Janet of The Taste Space brings a hearty Turkish Red Lentil Peasant Soup with Sizzling Mint and says, "...the best part of this soup, is the finishing spiced oil. I am used to this in Indian dishes, which is called a tarka,when spices like cumin, coriander, garlic and ginger can infuse oil that is added at the end of the cooking. This isn’t an Indian dish, so dried mint and smoked sweet paprika are fried at the end to permeate the oil. It was actually very pretty when drizzled over the soup. Sorry, you guys got photos of leftovers! Have no fear, the leftovers tasted as good with the tarka already stirred into the soup."

Finally Alicia of Foodycat has a mouth-watering sandwich, these Lamb Kofta Wraps. She says, "This isn't so much a recipe as the assembling of three different recipes - the pita, the kofta and the salad. But they do work very well together. Soft, fluffy but flexible fresh pita, spicy little lamb kofta and a roast cauliflower and feta salad were just made to be together. ... An excellent sandwich..."

Thanks to Tigerfish, Janet and Alicia for joining in this week! If you have a soup, salad or sandwich that you would like to share, just click on the Souper Sundays logo on my side bar for all of the details. 

Happy St.

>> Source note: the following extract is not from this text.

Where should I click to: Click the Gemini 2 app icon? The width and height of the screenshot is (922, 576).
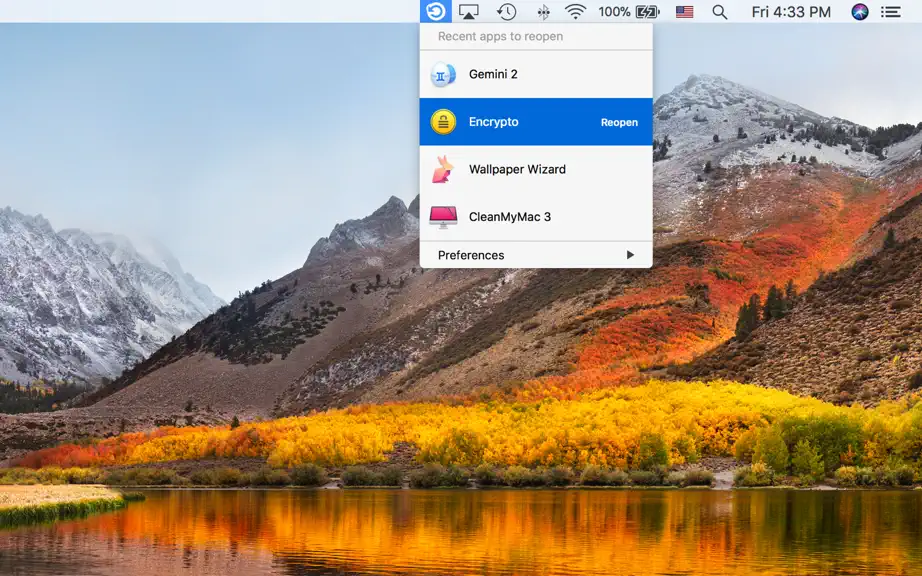point(443,75)
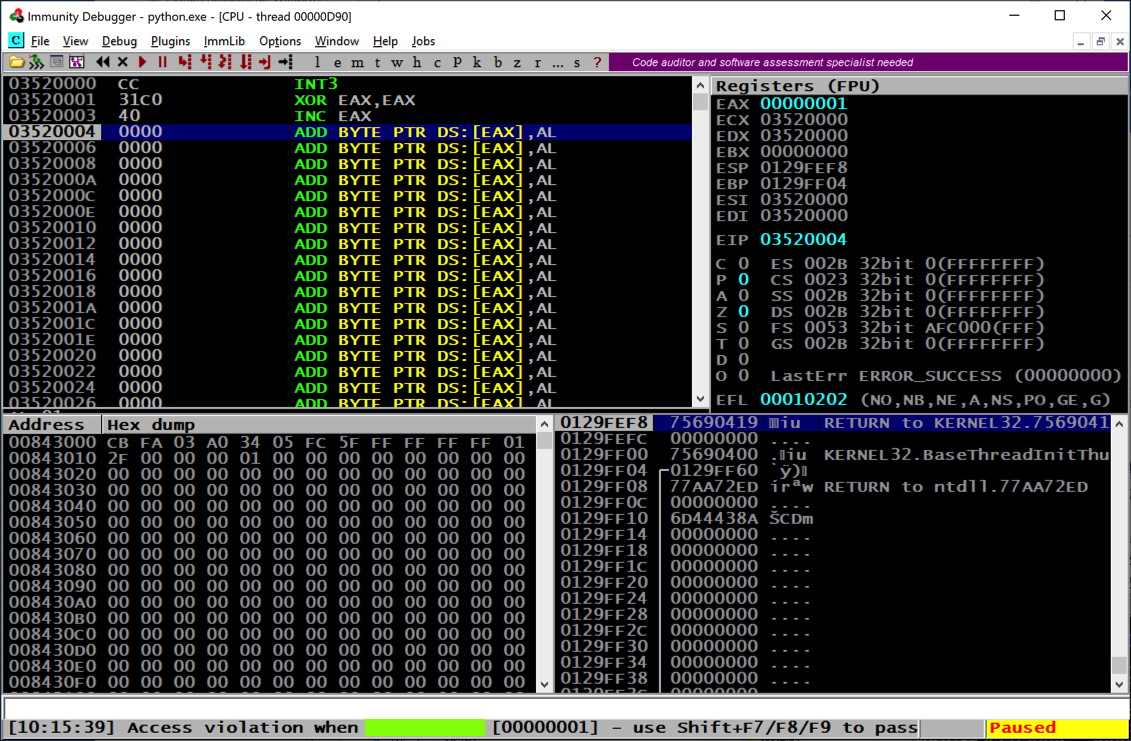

Patrick's Day and have a healthy, happy week!  


  1. A smaller turn out this week but I am loving all the green veggie-based foods for this St Patty's' Day. :)

  2. Ana (Sweet Almond Tree)March 17, 2013 at 5:24 PM

    Hi Deb! Green, how appropriate for St. Patrick's Day, but best of all I am loving how healthy your soup is. Sorry I couldn't join this week, but I am working on this thing called "Cook the Books," and then having surgery on Wednesday. I'll be eating lots of soup while I recuperate so you'll be sure to hear from me! Enjoy your week!

  3. No worries Ana. ;-) I have to work on my Cook the Books post dish too--I always seem to dash in at the last moment possible. ;-) Best wishes for a good surgery and a speedy recovery! See you soon.

  4. www.teczcape.blogspot.comMarch 17, 2013 at 6:49 PM

    I am green with envy of your green soup! :) Thanks for the round up

  5. Green foods make my heart skip a beat!! I love how healthy and protein-full it is!

  6. Your pea soup sounds great - and such a lovely colour!

  7. love the soup - I don't use fennel enough but can see it would be brilliant here and the colour is just gorgeous

  8. Your soup looks so velveety and smooth! Love that it is packing all that protein and fiber. I keep looking for meals like that because they really stick with you.